(LUME/DIVULGAÇÃO)
Os filmes da produtora Alumbramento estabelecem um acesso menos direto do espectador às suas histórias, o que não quer dizer que sejam obras impenetráveis. Muitos dos longas do coletivo cearense têm portas de entrada alternativas, mais ligadas à simbologia e à atmosfera, que entrelaçam temas universais a questões muito particulares. É o caso de “O Último Trago”, que estreia nos cinemas de Belo Horizonte nas próximas semanas. Somente ao final do longa-metragem, dirigido por Luiz Pretti, Ricardo Pretti e Pedro Diógenes, temos uma noção mais definitiva sobre o que se quer discutir – assassinatos de motivação xenófoba, contra mulheres, ocorridos ao longo da história no estado. O tema é bastante atual, embora “O Último Trago” tenha ficado pronto em 2016. Curiosamente, o atraso no lançamento fez bem à obra da Alumbramento. Antes de dar esse recado contundente, por meio da reiteração da ideia de que os vivos estão inertes, enquanto os mortos querem um acerto de contas, o filme percorre caminhos mais metafóricos e elípticos a partir de representações bastante comuns à história do cinema, como as referências ao western e ao terror, presentes fundamentalmente na fotografia de Ivo Lopes Araújo.

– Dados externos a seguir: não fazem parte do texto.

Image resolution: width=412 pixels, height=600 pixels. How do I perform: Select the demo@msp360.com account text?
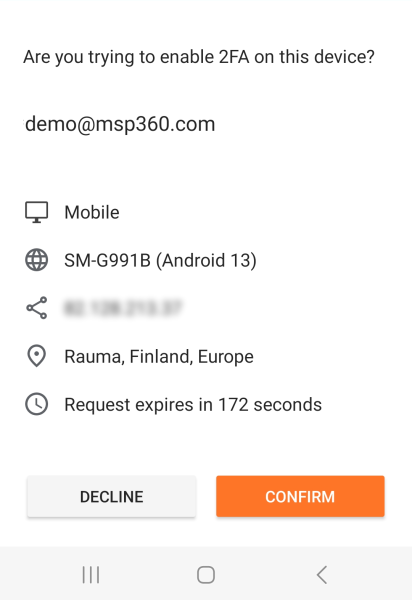tap(120, 124)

Os planos muito abertos de lugares quase desérticos, em que se destaca a geografia, simbólica da solidão do homem e da ocupação das terras, trazem o peso histórico de uma época sem lei. Essa evocação violenta, nos repassada apenas em sensações, é confirmada no desfecho, que oferece a explicação histórica de um passado de homicídios reais, devido à religião e ao gênero, ligados a indígenas e negros. FantasmasOs fatos começam a se clarear quando a trama se concentra num bar de beira de estrada, frequentado por pessoas estranhas que ganham um acento fantasmagórico, próprias dos filmes de terror. A fotografia aumenta o contraste, com os personagens geralmente mostrados à penumbra. O vermelho-fogo também tem destaque antes de sabermos para onde a trama aponta: uma história sobre espíritos que tentam se comunicar com os vivos – especialmente mulheres. A mensagem de “O Último Trago” fica ainda mais forte depois do assassinato, no início de 2018, da vereadora carioca Marielle Franco, feminista e defensora dos direitos dos negros e de grupos LGBTQ+, apontando para uma história manchada por sangue que vem desde o Brasil colonial.